Here’s a little update. I put on an oil wash mostly black with some brown mixed with Turpenoid. Then used steel wool to hit the high points on the model and scuff it up a bit. I like the look so far. Maybe a little pastel streaks by the engines, and then I’ll put some decals on and finish it up. 


http://i142.photobucket.com/albums/r95/Nexus15/IMG_4556.jpg

http://i142.photobucket.com/albums/r95/Nexus15/IMG_4558.jpg

http://i142.photobucket.com/albums/r95/Nexus15/IMG_4559.jpg

http://i142.photobucket.com/albums/r95/Nexus15/IMG_4561.jpg

http://i142.photobucket.com/albums/r95/Nexus15/IMG_4563.jpg


Thanks for looking, any suggestions welcomed.


----------



## Scorpitat (Oct 7, 2004)

Every time I see this bodystyle, it reminds me of planes in the movies Air America, and Con Air. Your build looks great so far. I like the weathering. Maybe a few oil streaks and some paint chipping on the props would age it a bit more, but all in all, it looks wonderful so far. Keep up the great job, and please......MORE pics!

Sincerely,
Scorp.

"Boldly GO!" :wave:


----------



## dklange (Apr 25, 2009)

Looking very, very NICE, so far!! Is this the old Aurora kit?
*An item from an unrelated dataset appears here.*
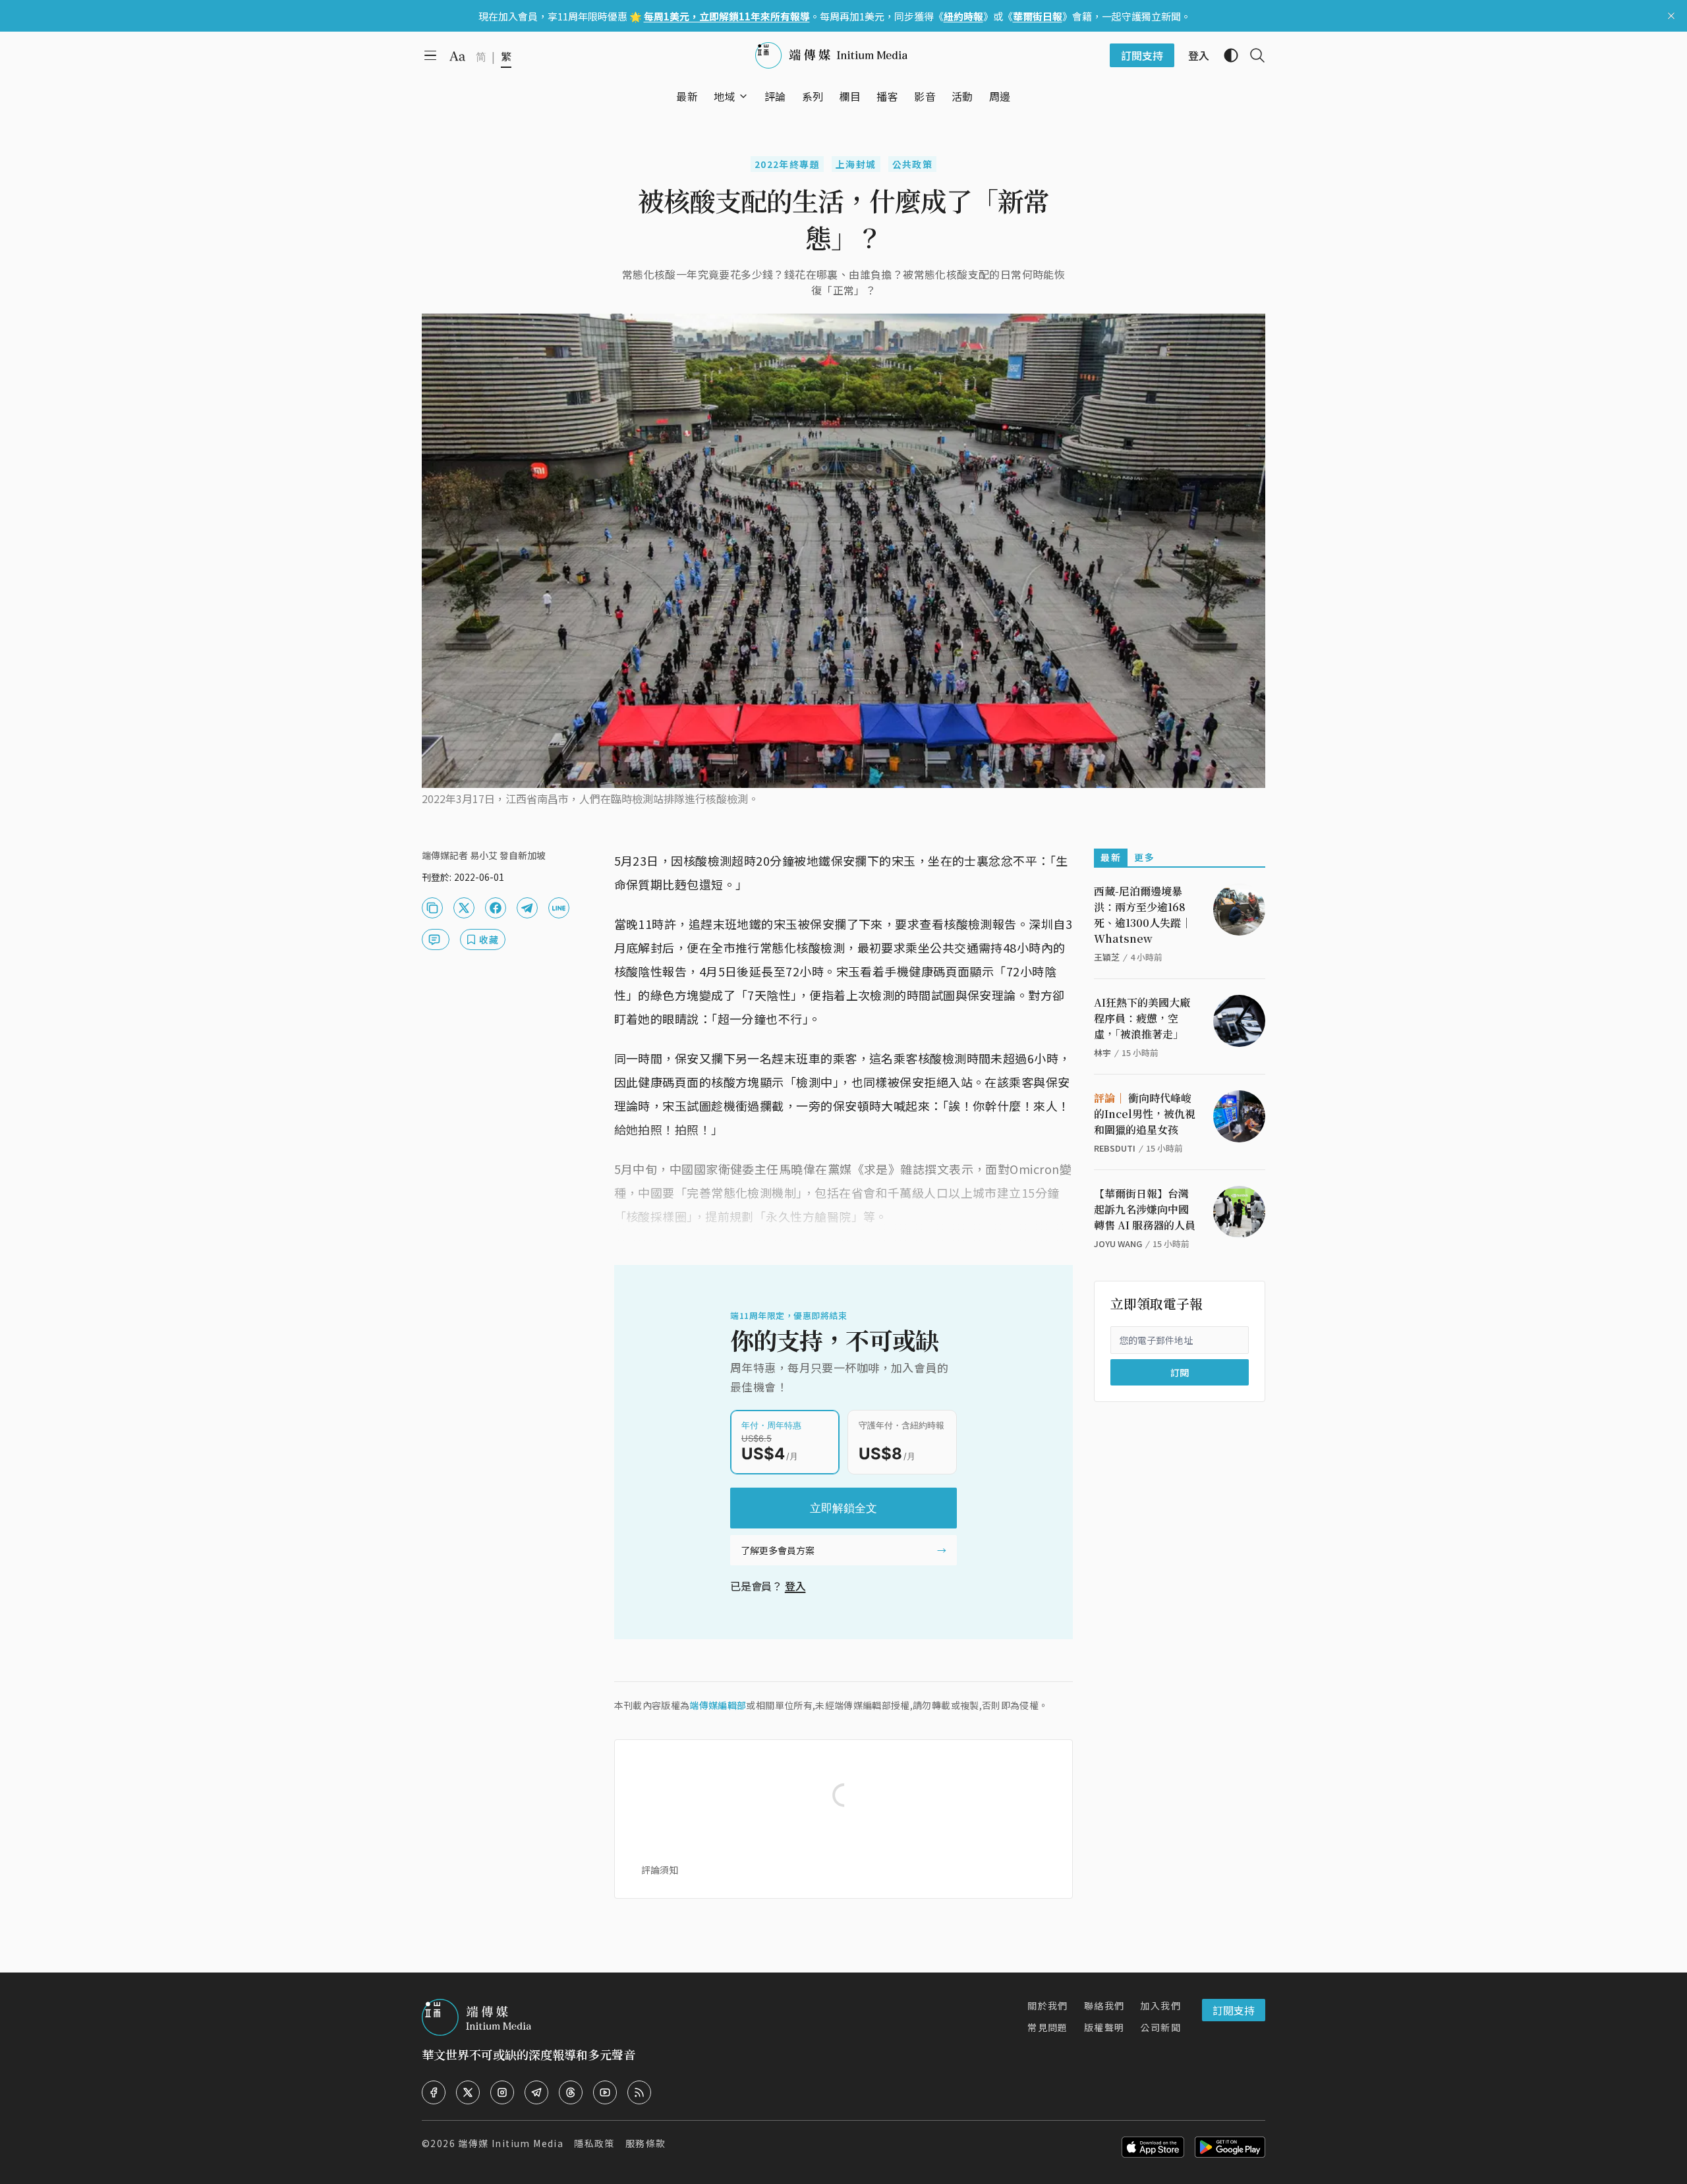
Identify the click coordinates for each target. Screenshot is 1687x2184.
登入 (795, 1586)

I built one as a kid back in the 60's. I haven't seen one since. Please keep posting your progress!! - Denis


----------



## WEAPON X (Mar 5, 2006)

This looks great. Please keep sharing you progress photos.


----------



## Maritain (Jan 16, 2008)

Thanks guys, I almost done should have some pics in a few days.


----------